WHAT THE EXERCISE ASKS => Everything from the line holding "Select the 移行する radio button" to the last line of the material below must be retyped exactly, minus any pictures.

DATA PROVIDED =>
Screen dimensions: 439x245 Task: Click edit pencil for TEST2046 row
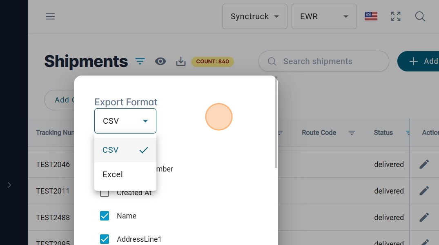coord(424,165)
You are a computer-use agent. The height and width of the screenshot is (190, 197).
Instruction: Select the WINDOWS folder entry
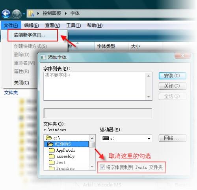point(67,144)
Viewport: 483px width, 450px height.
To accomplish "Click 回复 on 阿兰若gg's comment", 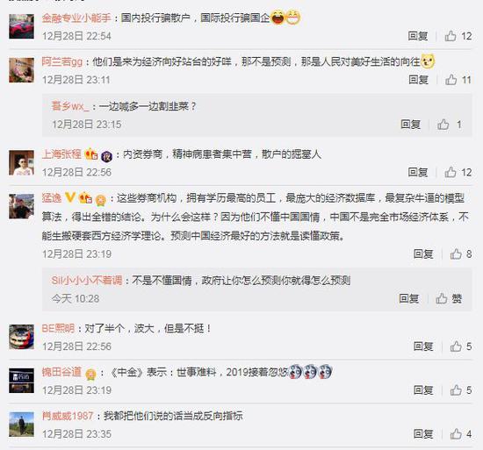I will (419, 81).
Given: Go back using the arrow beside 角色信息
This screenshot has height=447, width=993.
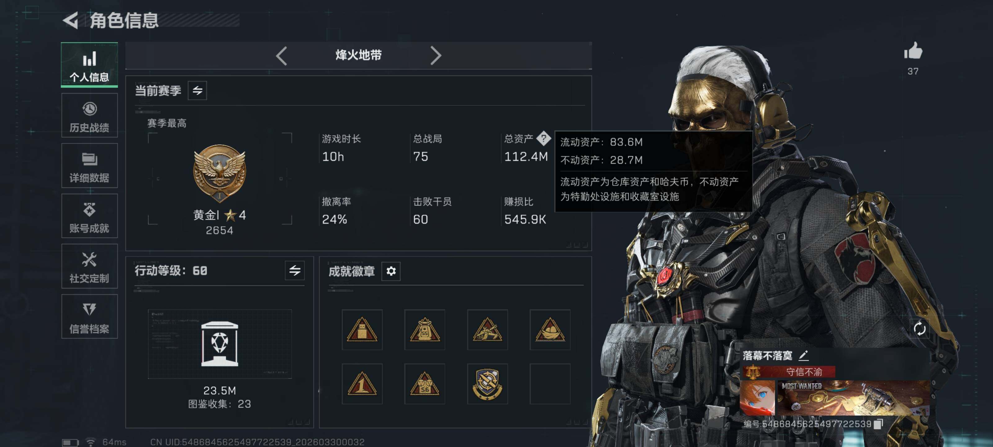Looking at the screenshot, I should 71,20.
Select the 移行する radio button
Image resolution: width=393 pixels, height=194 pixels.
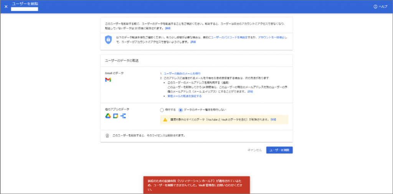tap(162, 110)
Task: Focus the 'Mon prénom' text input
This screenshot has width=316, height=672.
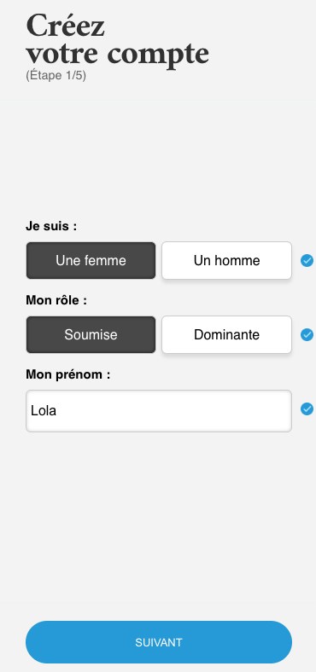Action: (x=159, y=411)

RESPONSE FOR THIS EXERCISE =>
Select the 移行する radio button
Image resolution: width=393 pixels, height=194 pixels.
tap(162, 110)
Task: Focus the 'Mon prénom' text input
This screenshot has width=316, height=672.
Action: (x=159, y=411)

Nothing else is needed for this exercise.